The second half opens with the jazz guitar/keyboard piece Underdub, a fantastic tune, before the main event - the 20 minute grand opus Mumps. It's a sprawling piece from keyboardist Dave Stewart, with repeated themes, vocal arrangements from the Northettes, some beautifully gentle and precise guitar work from Miller, a song full of alphabet puns, which sounds a little twee at half a century's distance. but nevertheless, an interesting listen.
And it is a great album, showcasing a band who made no concession to what was fashionable or current in musical trends, and one I've enjoyed for fifty years.

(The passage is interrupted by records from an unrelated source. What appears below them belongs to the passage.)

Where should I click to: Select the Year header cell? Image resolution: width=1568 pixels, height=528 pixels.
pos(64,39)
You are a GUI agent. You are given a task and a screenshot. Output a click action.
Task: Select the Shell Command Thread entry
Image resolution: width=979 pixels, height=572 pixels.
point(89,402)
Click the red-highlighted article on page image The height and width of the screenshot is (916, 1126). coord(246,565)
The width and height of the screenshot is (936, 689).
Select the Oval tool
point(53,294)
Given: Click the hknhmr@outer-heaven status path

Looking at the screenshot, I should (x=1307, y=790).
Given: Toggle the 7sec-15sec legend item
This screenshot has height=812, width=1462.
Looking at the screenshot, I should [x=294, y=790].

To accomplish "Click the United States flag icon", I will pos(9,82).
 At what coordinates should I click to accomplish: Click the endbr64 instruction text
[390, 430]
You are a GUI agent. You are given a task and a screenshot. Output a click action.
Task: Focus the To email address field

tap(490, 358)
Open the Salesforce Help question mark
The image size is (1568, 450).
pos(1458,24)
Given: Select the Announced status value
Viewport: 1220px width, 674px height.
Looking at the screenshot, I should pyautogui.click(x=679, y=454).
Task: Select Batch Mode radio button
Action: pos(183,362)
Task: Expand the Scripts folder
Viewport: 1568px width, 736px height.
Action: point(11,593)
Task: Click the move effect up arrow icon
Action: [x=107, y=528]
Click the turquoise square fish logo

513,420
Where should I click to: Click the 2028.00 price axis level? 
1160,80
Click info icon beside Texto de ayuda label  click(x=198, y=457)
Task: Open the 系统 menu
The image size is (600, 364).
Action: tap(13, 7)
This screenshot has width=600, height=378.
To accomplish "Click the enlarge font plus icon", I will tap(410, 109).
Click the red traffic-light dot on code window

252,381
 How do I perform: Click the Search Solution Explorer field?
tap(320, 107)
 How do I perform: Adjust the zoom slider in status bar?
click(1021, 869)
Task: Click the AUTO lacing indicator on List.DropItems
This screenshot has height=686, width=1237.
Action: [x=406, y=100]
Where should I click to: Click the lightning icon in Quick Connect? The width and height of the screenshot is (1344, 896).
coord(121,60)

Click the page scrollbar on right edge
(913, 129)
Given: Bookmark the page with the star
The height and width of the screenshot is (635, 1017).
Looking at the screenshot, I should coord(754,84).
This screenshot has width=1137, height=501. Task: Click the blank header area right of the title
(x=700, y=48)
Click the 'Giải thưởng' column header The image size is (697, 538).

Sure, parts of it might feel a little dated, and even silly at a distance, but the main course of the music is still as tasty.
There are 5 bonus tracks on the CD reissue - two are pointless repeats of instrumental snatches from the album, but there is the treat of the band's unrecorded 'classic' Halfway Between Heaven And Earth, a Sinclair song much more on the easy listening side of the band, taken from a live album of various artists live at the Rainbow Theatre in London.
There's also Oh, Len's Nature, also known as Ethanol Nurse and various other anagrams, a Miller guitar riff which had been kicking around since Matching Mole days as Nan's True Hole, and a live version of a similarly aged piece, Lything And Gracing, which seemed to be a staple of their live set for years.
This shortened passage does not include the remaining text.